FIG 1.

Cocomplex interactions between editing core and gRNA binding complexes. (A) The impact of RNase treatment on RECC and GRBC1/2 cocomplex interactions. Mock-treated extracts (−) and extracts preincubated with RNase A (0.1 mg/ml) and RNase T1 (1,000 U/ml) (+) were separated on 10% to 30% glycerol gradients for 4 h at 178,000 × g. Sedimentation patterns of the RNA editing core complex were visualized by self-adenylation of RNA editing ligases REL1 and REL2 in the presence of [α-³²P]ATP (58). Following immunoprecipitation, anti-GRBC1/2 antibody-coated beads were incubated with [α-³²P]ATP to label REL1 and REL2 RNA ligases as a means of detecting the editing core complex. Bound proteins were eluted with SDS gel loading buffer.

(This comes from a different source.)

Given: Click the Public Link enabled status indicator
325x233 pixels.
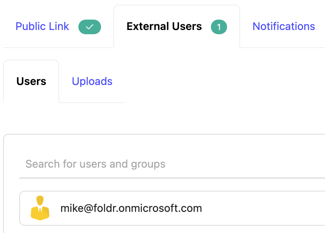Looking at the screenshot, I should [90, 27].
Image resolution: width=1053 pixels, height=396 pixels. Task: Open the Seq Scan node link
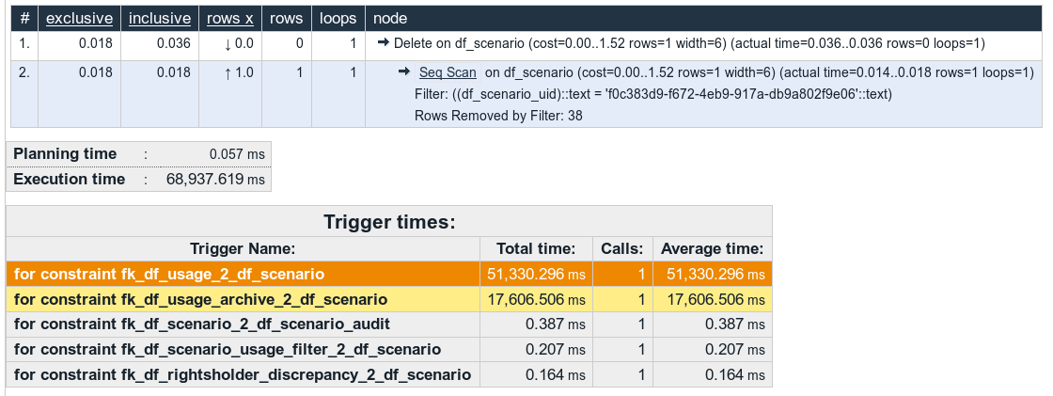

Alternatively, RNA was extracted from each fraction and separated on a 10% denaturing polyacrylamide gel (PAGE) for hybridization with a gRNA A6[14]-specific probe. (B) RNase treatment eliminates the ∼40S particle. The gradient fractions described for panel A were separated on native 3% to 12% PAGE to estimate the molecular mass of untreated and RNase-resistant RECC and GRBC1/2-containing complexes. (C) “Supershift” of RECC with α-GRBC1/2 antibody. Preadenylated fraction 8 was incubated with 0.1, 0.3, and 1 μg of antigen-purified control and α-GRBC1/2 antibodies and separated on 3% to 12% native PAGE.